**ASSIGNED TASK:**
Write out the entries below exactly as they stand. Skip every image.
━━━━━ INPUT MATERIAL
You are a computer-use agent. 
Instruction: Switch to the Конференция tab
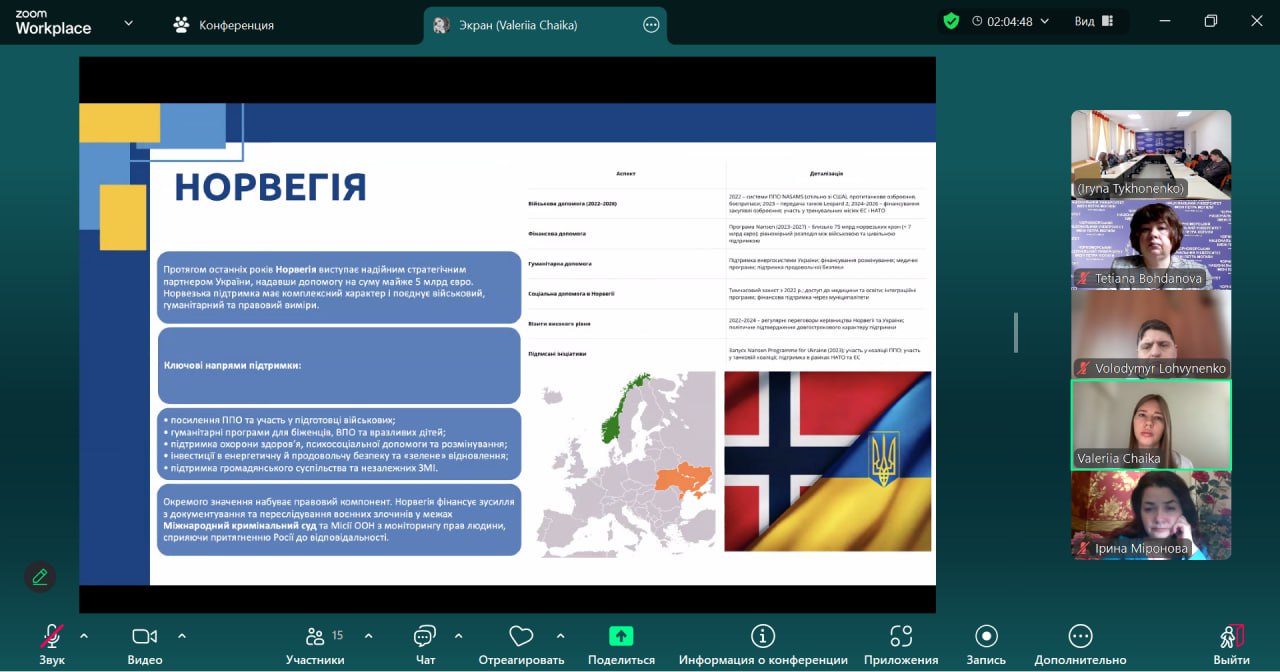pos(223,25)
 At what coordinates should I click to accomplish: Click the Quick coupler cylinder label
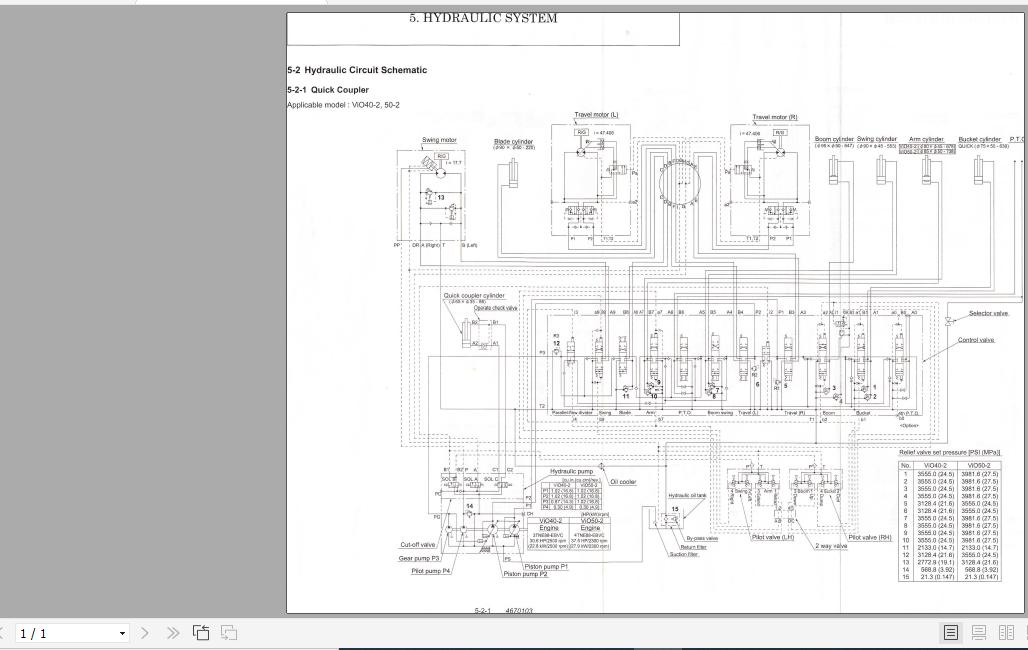[x=474, y=296]
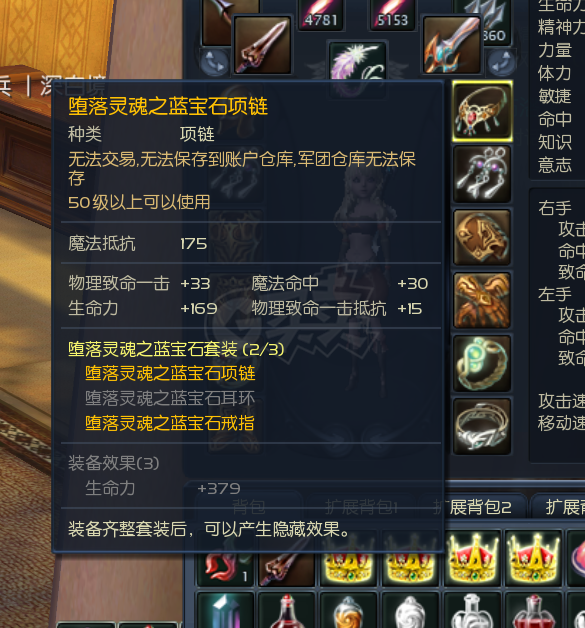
━━━━━━━━━━
**YOUR RESPONSE:**
You are a computer-use agent. 
Instruction: Switch to the Конференция tab
pos(223,25)
 At what coordinates should I click to accomplish: Click the Quick coupler cylinder label
[x=474, y=296]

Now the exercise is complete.